Mushroom growth of clinical labs

Published November 29, 2002

SAHIWAL, Nov 28: A mushroom growth of clinical laboratories is visible by different sign-boards on road corners throughout the city. These laboratories provide facilities of blood, urine and many other tests recommended by doctors in the city. The clinics, run privately by qualified doctors, are considered complete only when clinical laboratories are also set up, within or adjoining to the clinic. These privately run hospitals, with operation theatre facilities and availability of rented rooms, are flocked with patients.

The main objective of these clinics, however, is to increase the income made by doctors instead of providing accurate diagnostic analysis of blood, urine and other samples. The patients are not even aware whether these clinics are adequately equipped or not. The patients also do not seem much concerned about the qualification of men handling the laboratories. The doctors who lack the facility of clinical laboratory at their clinics recommend the patient to get the test performed from particular laboratories, from whom they receive fixed commission. The lethargic health department of the Punjab government pays no attention to his problem. They also overlook the fact that doctors under government employment spend more time in private clinics rather than government hospitals, where they get handsome salaries.

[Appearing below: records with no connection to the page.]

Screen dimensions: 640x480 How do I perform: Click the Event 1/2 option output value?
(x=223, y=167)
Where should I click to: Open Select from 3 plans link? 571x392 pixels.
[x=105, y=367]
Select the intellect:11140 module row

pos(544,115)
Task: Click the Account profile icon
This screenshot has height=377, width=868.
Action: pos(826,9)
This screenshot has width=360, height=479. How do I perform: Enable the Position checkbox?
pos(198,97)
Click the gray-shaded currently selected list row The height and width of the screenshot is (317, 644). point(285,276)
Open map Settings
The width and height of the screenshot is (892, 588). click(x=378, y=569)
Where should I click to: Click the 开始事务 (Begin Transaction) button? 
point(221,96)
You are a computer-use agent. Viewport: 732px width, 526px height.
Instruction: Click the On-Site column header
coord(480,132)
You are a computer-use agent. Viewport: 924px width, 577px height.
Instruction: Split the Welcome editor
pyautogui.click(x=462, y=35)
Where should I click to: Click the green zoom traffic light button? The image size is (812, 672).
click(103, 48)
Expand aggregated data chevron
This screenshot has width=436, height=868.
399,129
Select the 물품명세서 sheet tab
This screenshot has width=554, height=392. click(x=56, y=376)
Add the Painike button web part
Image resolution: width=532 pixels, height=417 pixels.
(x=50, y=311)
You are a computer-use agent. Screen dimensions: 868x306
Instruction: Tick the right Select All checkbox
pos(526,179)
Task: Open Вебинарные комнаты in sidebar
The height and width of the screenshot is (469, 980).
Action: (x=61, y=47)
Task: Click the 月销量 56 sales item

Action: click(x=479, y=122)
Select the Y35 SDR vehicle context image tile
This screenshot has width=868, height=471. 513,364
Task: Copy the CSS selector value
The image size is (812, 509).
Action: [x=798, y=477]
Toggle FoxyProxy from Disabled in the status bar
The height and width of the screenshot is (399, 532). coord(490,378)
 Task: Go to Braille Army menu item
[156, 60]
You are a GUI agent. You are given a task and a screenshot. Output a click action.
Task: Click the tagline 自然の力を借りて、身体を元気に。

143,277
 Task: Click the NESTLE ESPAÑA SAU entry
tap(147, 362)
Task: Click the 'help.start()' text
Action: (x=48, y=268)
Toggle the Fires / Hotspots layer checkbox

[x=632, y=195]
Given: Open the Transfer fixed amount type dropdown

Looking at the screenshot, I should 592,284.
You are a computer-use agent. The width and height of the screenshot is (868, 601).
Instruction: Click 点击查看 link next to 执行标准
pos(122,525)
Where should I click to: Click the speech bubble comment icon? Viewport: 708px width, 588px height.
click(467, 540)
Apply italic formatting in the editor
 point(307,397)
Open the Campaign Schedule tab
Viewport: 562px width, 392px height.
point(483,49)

It is the need of the hour that these laboratories be registered and registration made compulsory after the check of the available equipment needed for tests. No unregistered laboratory should be allowed to operate. Test fee being charged in these laboratories also differs in rates. The rates for each test should be set with provision of income tax to be paid by the clinical laboratory running physicians.

Specialist doctors charge heavy rates of fees from patients for their consultations. Operations carried out by these doctors are rated from Rs5,000 to Rs12,000 per operation. These prominent doctors usually examine 10 to 15 patients a day. They earn thousands of rupees per day but never pay taxes proportionate to their income. The employees of the department are under obligation for getting free treatment for self and family. Whenever an income tax officer disagrees with the declared income of an assessee, an officer is deputed to monitor the earning of the assessee. This is never done in the case of these doctors, who always dodge the department by filing returns of a few cases. In some cases, the highups of the income tax department themselves brief their family doctors of the ways and means to escape the net of the income tax law. How these malpractices will be checked is anybody’s guess.

ENCROACHMENTS: The width of city bazaars and roads has been narrowed by five to six feet each because shopkeepers have encroached upon the footpaths on both sides of the bazaars and roads. The usual width of footpath is 2.5 feet each, provided for use of pedestrians.

From Jogi Chowk to the overhead reservoir of water of MC Jirah Road, you cannot find footpaths on either side of the road. Similarly, you can go to Depalpur Bazaar, Pakpattan Bazaar, Furniture Bazaar, Ghas Mandi Bazaar, inside Sauri Gali and its outskirts, Saraffa Bazaar, Sharbat Bazaar, Urdu Bazaar, Jinnah Chowk, Pasha Street, Church Road, Pull Bazaar, Baan Bazaar, Railway Road and other roads and bazaars of the city, but you would never find any footpath available for use by the pedestrians. Vendors of different types are sitting and where there are no vendors, the shopkeepers have decorated their items on the footpaths. Instead of removing this menace, the ground rent staff of the local MC has arranged mutually beneficial deals with various shopkeepers. The pedestrians, on the other hand, are deprived of the use of the footpaths and hence use roads. This practice causes accidents, some of which are fatal. Tehsil council is reluctant to ask the encroachers to vacate the footpaths. Who would direct the local municipality to make some viable plan for vendors and wheel barrows? Eid rush is also adding to the sufferings of the commuters to city bazaars.